Exercise goal ->
In the entries below, find the line with "[Previous] (816, 609)" and the line with "[Next] (859, 609)". Return those two lines and all lines between them, exactly.

Records drawn from a dataset ->
····················

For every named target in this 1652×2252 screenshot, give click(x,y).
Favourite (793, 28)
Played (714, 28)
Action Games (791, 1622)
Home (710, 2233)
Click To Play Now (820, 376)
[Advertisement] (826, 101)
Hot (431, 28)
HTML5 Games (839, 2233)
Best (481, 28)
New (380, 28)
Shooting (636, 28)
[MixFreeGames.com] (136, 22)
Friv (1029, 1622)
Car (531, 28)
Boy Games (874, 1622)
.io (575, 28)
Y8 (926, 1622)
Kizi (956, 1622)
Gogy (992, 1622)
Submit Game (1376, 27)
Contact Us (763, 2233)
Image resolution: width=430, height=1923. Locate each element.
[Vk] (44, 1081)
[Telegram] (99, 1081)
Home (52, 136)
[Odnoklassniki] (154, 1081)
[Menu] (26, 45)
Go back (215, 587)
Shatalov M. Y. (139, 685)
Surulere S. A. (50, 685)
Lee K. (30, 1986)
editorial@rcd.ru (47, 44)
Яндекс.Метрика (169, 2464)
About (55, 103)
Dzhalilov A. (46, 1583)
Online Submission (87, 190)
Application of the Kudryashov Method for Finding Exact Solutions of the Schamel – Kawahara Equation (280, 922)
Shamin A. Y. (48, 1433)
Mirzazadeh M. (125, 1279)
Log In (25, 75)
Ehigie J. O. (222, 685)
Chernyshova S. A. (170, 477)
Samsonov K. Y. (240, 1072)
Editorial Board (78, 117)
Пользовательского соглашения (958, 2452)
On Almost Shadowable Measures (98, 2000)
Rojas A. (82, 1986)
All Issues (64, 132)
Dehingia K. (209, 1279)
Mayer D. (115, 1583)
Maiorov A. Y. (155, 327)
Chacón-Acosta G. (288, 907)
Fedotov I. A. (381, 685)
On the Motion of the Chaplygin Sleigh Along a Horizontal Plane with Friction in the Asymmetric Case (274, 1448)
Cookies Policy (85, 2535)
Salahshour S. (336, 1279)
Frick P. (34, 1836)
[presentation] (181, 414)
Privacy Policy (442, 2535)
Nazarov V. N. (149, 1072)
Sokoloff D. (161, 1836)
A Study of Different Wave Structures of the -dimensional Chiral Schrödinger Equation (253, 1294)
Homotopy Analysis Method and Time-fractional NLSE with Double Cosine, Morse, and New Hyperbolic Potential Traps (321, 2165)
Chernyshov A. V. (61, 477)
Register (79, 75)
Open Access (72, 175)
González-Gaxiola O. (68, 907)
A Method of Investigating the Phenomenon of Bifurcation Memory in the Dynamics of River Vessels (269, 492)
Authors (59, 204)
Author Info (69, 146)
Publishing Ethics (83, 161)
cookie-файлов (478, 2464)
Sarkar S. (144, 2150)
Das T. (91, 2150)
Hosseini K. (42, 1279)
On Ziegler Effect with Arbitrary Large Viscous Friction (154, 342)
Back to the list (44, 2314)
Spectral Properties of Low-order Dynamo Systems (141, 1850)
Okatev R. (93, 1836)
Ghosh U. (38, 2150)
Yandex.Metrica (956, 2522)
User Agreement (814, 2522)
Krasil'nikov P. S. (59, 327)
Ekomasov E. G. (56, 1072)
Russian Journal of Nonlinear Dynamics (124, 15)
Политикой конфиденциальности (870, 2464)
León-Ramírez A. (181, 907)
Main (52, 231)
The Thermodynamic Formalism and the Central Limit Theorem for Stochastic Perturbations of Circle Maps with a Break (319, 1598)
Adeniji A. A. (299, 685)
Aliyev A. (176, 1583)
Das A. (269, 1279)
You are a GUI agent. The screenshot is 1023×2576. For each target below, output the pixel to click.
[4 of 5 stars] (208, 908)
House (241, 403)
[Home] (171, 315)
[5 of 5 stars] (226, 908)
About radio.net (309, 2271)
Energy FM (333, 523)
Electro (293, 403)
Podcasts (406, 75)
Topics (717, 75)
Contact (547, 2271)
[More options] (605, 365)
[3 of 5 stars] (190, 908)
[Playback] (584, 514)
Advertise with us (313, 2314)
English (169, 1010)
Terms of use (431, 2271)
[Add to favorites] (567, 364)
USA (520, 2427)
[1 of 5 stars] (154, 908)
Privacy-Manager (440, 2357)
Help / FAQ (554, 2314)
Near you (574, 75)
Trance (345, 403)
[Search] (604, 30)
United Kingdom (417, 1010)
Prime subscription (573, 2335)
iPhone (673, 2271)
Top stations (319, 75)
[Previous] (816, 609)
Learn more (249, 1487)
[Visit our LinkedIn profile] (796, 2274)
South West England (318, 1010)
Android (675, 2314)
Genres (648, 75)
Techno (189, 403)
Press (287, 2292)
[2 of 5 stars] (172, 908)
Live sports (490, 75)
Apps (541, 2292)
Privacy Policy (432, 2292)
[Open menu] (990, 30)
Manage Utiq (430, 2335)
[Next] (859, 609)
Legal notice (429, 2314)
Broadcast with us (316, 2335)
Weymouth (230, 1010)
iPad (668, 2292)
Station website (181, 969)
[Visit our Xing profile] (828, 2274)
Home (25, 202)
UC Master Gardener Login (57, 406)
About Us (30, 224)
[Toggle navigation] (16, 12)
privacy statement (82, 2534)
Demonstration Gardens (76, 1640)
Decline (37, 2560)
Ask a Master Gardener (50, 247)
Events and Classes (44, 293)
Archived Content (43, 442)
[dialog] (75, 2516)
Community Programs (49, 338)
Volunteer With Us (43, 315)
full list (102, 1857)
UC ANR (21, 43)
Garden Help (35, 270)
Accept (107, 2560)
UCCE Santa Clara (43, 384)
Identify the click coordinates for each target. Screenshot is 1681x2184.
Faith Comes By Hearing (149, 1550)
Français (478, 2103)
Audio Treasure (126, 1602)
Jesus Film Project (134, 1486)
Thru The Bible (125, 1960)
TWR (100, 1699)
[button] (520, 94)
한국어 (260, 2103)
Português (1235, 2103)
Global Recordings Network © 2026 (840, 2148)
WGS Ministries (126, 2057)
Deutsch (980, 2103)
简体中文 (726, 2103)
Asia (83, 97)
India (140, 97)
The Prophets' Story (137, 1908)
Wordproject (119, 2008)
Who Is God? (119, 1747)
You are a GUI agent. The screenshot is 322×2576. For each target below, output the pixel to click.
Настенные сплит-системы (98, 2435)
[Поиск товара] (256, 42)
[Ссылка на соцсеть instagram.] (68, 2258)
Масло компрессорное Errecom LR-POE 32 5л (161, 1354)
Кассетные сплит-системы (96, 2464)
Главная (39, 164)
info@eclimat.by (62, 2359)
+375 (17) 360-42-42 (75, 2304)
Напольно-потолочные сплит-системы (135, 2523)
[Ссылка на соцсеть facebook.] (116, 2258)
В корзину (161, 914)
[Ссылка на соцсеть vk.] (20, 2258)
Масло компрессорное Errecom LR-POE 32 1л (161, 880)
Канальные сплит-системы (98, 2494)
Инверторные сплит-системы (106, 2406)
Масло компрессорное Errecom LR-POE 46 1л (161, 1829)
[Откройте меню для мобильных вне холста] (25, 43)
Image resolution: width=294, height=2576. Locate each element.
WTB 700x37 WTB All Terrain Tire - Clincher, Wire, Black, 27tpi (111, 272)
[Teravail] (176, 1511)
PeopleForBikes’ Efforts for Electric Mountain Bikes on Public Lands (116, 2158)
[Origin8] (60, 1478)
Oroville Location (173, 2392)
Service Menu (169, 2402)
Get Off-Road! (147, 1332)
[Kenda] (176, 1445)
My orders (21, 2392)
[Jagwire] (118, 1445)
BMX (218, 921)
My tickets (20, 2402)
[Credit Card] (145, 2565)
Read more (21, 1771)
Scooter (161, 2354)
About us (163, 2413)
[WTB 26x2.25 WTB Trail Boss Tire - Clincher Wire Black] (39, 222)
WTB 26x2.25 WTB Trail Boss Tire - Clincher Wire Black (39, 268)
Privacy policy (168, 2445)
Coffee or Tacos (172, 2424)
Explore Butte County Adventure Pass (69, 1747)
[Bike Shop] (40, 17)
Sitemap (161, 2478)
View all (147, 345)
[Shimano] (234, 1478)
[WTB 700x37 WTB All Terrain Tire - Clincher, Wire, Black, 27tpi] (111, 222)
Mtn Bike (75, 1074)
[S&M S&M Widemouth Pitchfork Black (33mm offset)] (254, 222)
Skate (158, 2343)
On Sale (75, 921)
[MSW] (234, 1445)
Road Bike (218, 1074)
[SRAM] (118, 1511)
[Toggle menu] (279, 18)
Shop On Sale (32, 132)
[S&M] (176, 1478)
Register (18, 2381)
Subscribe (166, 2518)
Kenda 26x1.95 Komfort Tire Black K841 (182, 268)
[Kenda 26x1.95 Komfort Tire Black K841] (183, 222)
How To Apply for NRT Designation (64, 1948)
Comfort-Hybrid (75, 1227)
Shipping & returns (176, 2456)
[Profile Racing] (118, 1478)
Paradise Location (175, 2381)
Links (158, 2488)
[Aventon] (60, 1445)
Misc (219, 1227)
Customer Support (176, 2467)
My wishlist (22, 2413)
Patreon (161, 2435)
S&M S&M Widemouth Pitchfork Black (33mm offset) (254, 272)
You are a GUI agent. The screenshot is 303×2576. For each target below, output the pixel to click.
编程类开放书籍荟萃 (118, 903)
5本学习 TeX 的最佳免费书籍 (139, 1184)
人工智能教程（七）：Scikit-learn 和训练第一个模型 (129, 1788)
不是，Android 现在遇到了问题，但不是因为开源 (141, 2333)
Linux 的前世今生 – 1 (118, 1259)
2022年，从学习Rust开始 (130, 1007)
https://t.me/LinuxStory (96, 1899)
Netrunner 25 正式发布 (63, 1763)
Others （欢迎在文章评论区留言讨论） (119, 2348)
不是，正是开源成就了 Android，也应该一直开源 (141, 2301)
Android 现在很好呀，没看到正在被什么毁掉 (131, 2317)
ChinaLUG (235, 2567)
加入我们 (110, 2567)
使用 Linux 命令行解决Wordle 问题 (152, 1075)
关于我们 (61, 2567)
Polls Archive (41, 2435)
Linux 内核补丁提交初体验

····················

Task response ->
[Previous] (816, 609)
Learn more (249, 1487)
[Visit our LinkedIn profile] (796, 2274)
South West England (318, 1010)
Android (675, 2314)
Genres (648, 75)
Techno (189, 403)
Press (287, 2292)
[2 of 5 stars] (172, 908)
Live sports (490, 75)
Apps (541, 2292)
Privacy Policy (432, 2292)
[Open menu] (990, 30)
Manage Utiq (430, 2335)
[Next] (859, 609)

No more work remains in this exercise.